Transcribe only what runs from the line including "Next (576, 1564)" through the last line of the entries, exactly as it appears.
Top of MATERIALS PROVIDED
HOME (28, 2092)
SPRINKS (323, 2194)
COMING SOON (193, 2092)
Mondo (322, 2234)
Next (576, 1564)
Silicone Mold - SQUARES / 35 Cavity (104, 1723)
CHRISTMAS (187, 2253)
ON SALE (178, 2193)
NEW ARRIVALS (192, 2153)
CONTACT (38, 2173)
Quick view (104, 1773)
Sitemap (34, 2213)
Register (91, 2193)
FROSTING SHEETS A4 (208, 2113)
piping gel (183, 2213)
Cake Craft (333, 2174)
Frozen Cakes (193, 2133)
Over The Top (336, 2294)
Bottom of MATERIALS PROVIDED
■ RESULT FOR THIS EXERCISE:
Next (576, 1564)
Silicone Mold - SQUARES / 35 Cavity (104, 1723)
CHRISTMAS (187, 2253)
ON SALE (178, 2193)
NEW ARRIVALS (192, 2153)
CONTACT (38, 2173)
Quick view (104, 1773)
Sitemap (34, 2213)
Register (91, 2193)
FROSTING SHEETS A4 (208, 2113)
piping gel (183, 2213)
Cake Craft (333, 2174)
Frozen Cakes (193, 2133)
Over The Top (336, 2294)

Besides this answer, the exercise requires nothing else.